World Idli Day 2026: From Rava Idli to Oats Idli, Try These 5 Easy and Healthy Recipes at Home

Every year on March 30, World Idli Day is celebrated with great enthusiasm across India. Idli, a soft and steamed dish from South India, is known for being light, easy to digest, and highly nutritious, which is why it has become popular across the country.

If you are bored of eating the same plain idli every day, here are 5 different types of idlis you can easily prepare at home with simple ingredients.


1. Rava Idli (Instant & Quick Recipe)

Rava idli is a quick version that does not require fermentation. It is made using semolina (sooji), curd, and spices.

Ingredients:

  • 1 cup sooji (rava)
  • 1 cup curd
  • Mustard seeds, curry leaves
  • Green chilies, salt

Method:

  • Roast sooji lightly
  • Add curd and spices
  • Prepare thick batter
  • Pour into moulds and steam for 10–12 minutes

Why try: Perfect for busy mornings.


2. Oats Idli (Healthy & Fiber-Rich)

Oats idli is a modern, healthy option packed with fiber and nutrients.

Ingredients:

  • 1 cup oats (powdered)
  • ½ cup rava
  • Curd, vegetables
  • Salt, spices

Method:

  • Roast oats and grind into powder
  • Mix with rava, curd, and veggies
  • Prepare batter and steam

Benefit: Helps digestion and keeps you full longer.

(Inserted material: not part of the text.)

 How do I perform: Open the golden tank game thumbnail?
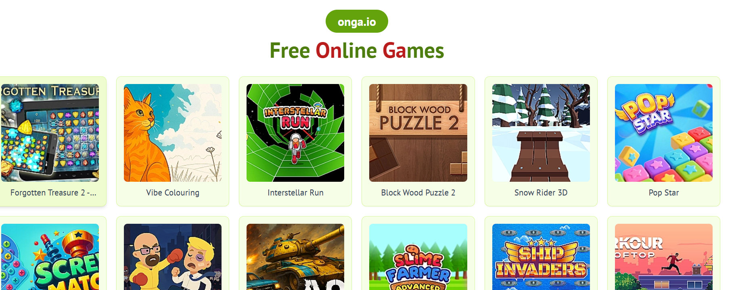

3. Vegetable Idli (Colorful & Nutritious)

This version includes fresh vegetables like carrot, beans, and peas.

Ingredients:

  • Idli batter
  • Grated vegetables
  • Salt and spices

Method:

  • Add vegetables to batter
  • Mix well and steam

Why try: High in fiber and vitamins.


4. Poha Idli (Soft & Light)

Poha (flattened rice) idli is known for its soft texture and quick fermentation.

Ingredients:

  • Rice
  • Urad dal
  • Poha
  • Salt

Method:

  • Soak and grind ingredients
  • Ferment batter
  • Steam into idlis

Best for: Soft and fluffy texture lovers.


5. Ragi Idli (Perfect for Fitness Diet)

Ragi idli is a healthy option made with millet flour, ideal for weight watchers and diabetics.

Ingredients:

  • Ragi flour
  • Urad dal
  • Salt

Method:

  • Prepare fermented batter
  • Steam like regular idli

Benefit: Low glycaemic index and rich in nutrients.


Why Idli Is So Popular

  • Steamed, not fried
  • Easy to digest
  • Suitable for all age groups
  • Can be made in many varieties

Experts consider idli one of the healthiest breakfast options due to its fermented batter and light texture.


Conclusion

From traditional recipes to modern healthy twists, idli offers endless variety. On World Idli Day 2026, try these different types of idlis at home and enjoy a tasty, healthy, and versatile meal.